# ASSIGNMENT:
Going down the listing below, print exactly each line from the one with "Where should I" up to and including the one with "Click the orange", and skip the rest.

# GIVEN RECORDS:
+ + +
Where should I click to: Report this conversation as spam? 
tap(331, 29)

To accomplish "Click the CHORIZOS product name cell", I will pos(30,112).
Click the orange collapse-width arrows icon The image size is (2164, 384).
+ + +
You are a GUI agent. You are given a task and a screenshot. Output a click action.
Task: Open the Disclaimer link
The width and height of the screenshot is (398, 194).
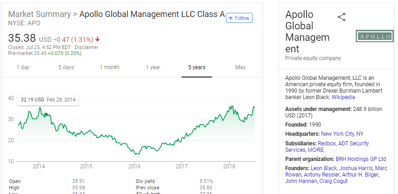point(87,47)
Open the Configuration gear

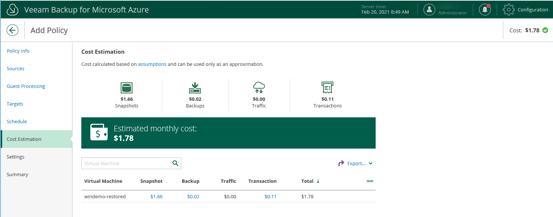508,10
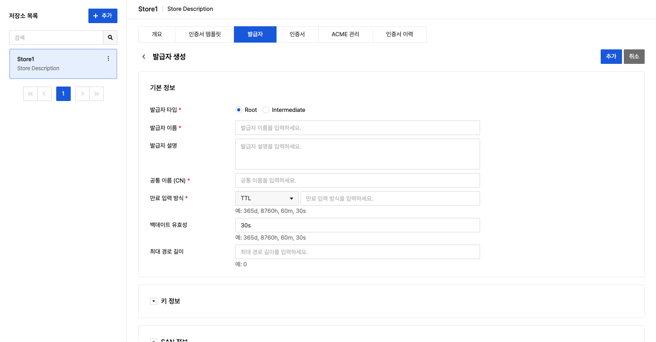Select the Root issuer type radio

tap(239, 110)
+ + +
# ANSWER TO THIS PROBLEM:
Where should I click to: Report this conversation as spam? 
tap(331, 29)

To accomplish "Click the CHORIZOS product name cell", I will pos(30,112).
Click the orange collapse-width arrows icon The image size is (2164, 384).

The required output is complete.